Explore the material
[1] In the post about LB's admission, what belt did Tom get at his judo grading?
[2] From the post about LB's admission, duplicate the passage that opens with the words containing "Just briefly, to" and closes with "hour or so.".

Excerpt provided
****************

I’ve just been reading old posts in preparation for a meeting with the learning disability service manager this morning and realise there was a jump from Charlie’s Angel’s taking LB to town on that Tuesday morning to him being sectioned that night.
Just briefly, to fill in that gap;
The trip to town on the bus went ok but LB became agitated after his Subway sandwich and they came back quite early. I was at work later that day when a mate rang and told me about a mental health/learning disability treatment unit she’d been told about, very locally, that should admit LB on an informal basis because he was a danger to himself or others. She gave me the number to ring to set the process in place. And a second number to ring to follow up, if he wasn’t admitted within an hour or so.
Sitting on the bus home, holding the scrap of paper with the two numbers scribbled on it was indescribably awful. As was the rest of the day. And the days that followed.
Funny really, looking back. These numbers obviously gave us access to tap into a tried and tested process. After a very short space of time, we had a consultant sitting at the kitchen table. Bizarre really as we had been shouting for help with zip all effect up to that point. But hey ho, until you know what you really need to know, you don’t really know anything in the weird world of learning disability support.
The consultant talked with LB first on his own, and then went though a load of questions with us. There were some tensities, shall we say. Rich nearly exploded when he suggested organising outreach workers to come in each day to check on LB instead of admitting him. Things had got beyond outreach in a big way. And we had little confidence in whether ‘outreach’ would materialise. Eventually, after nearly two hours, and a call to his line manager, it was agreed that LB should be admitted.
The consultant left saying he would call when ‘the bed’ was ready. Tom had his judo grading. Rich dropped him off and told him to walk round the corner to his grandparents after and wait for us to collect him. I got together some pyjamas, clean clothes, wash stuff and sat with LB who seemed quite excited. He loves the whole hospital/institution thing; uniforms, wards, processes, order.
We got the call and set off for the unit.
“Where are we going?” said LB as we turned away from the local hospital. We explained it was a different hospital and then, five minutes later, arrived at a neat two storey building on the site of the learning disability team. Right by the psychiatrist’s office. ‘Five minutes from home’, you say? Next to the psychiatrist’s office??? Yep. Knowledge eh? It’s a vicious beast when you don’t have it.
There was a brief blip and slight tensities as we weren’t expected and waited at the door trying to establish our credentials. Rich asked, again through gritted teeth; “You get a lot of people turning up randomly to try and get their children admitted, do you?”
We waited in the living room while the official approval to admit LB was received and then unpacked his bits in his new room. We left pretty much straight away and went to pick up Tom. He got his blue belt.

****************

Data excerpts
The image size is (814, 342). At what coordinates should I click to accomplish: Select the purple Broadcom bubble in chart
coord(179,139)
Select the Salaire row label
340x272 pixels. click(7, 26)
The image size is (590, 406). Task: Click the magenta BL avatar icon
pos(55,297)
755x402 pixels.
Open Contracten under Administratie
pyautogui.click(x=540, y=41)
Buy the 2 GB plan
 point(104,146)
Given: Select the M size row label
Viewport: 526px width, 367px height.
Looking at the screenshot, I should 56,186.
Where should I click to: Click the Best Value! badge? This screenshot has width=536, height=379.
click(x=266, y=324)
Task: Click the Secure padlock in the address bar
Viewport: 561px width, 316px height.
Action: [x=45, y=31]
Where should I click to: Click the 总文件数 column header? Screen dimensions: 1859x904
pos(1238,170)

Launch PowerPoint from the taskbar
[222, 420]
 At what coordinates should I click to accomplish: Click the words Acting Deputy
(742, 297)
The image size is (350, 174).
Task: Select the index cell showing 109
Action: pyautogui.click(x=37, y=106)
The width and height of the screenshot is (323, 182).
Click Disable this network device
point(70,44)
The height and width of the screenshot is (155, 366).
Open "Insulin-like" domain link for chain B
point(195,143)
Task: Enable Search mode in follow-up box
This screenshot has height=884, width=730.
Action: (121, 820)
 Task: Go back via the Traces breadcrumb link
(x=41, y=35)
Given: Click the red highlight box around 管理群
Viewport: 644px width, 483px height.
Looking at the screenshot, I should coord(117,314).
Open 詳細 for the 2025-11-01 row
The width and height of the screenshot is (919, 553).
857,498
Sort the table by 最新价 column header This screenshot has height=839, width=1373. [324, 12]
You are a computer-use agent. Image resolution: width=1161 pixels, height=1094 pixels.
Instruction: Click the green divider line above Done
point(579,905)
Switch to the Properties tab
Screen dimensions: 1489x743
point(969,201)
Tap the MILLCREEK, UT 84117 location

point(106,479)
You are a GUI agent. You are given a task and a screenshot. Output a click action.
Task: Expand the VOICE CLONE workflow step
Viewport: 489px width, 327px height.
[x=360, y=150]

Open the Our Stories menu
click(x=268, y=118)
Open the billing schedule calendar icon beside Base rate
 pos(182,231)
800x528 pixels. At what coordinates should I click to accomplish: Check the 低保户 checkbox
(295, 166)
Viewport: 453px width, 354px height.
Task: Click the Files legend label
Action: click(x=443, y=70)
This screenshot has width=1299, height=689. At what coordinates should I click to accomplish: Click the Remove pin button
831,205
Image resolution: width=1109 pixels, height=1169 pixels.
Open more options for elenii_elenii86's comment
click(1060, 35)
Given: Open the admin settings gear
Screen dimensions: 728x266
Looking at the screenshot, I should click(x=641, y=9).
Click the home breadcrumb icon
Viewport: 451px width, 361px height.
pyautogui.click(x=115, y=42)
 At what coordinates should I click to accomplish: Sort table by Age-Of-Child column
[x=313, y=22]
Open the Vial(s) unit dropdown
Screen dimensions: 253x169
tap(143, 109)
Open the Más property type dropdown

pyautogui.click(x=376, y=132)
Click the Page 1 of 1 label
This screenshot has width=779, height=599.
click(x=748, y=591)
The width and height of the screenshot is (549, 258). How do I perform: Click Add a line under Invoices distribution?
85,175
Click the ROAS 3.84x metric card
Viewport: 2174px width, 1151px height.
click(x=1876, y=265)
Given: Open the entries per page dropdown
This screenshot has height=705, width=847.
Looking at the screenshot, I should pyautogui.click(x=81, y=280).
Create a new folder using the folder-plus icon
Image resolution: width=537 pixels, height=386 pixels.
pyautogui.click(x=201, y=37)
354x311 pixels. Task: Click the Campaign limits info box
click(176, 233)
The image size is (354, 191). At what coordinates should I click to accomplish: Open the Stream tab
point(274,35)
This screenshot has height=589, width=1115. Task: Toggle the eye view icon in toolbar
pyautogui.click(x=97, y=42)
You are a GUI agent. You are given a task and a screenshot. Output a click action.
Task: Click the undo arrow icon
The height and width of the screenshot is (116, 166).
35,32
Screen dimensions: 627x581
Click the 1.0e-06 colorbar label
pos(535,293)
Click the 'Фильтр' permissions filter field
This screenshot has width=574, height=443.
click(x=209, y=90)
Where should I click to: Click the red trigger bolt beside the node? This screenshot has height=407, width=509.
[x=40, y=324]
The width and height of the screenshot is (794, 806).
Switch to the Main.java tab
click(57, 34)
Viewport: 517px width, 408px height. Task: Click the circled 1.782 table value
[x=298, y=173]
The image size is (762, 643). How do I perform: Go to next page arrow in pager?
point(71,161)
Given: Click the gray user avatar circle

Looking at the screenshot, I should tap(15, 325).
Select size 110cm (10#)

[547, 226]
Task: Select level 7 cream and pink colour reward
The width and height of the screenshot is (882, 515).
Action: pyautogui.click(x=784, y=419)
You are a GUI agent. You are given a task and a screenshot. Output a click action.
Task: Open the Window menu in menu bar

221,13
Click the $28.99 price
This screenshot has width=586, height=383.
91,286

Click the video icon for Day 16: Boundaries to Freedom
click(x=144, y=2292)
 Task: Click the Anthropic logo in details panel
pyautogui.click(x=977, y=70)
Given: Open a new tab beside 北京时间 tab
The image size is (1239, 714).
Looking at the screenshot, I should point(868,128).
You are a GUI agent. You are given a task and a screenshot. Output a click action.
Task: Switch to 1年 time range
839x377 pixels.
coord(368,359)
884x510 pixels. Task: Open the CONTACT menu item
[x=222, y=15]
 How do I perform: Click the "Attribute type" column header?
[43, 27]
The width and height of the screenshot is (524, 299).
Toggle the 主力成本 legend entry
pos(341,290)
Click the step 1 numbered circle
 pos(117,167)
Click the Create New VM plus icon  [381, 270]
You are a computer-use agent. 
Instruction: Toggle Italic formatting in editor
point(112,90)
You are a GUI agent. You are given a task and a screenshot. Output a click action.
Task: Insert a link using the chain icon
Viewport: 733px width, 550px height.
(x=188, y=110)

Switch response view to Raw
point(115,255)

****************

Expected results
[1] A blue belt.

[2]
Just briefly, to fill in that gap;
The trip to town on the bus went ok but LB became agitated after his Subway sandwich and they came back quite early. I was at work later that day when a mate rang and told me about a mental health/learning disability treatment unit she’d been told about, very locally, that should admit LB on an informal basis because he was a danger to himself or others. She gave me the number to ring to set the process in place. And a second number to ring to follow up, if he wasn’t admitted within an hour or so.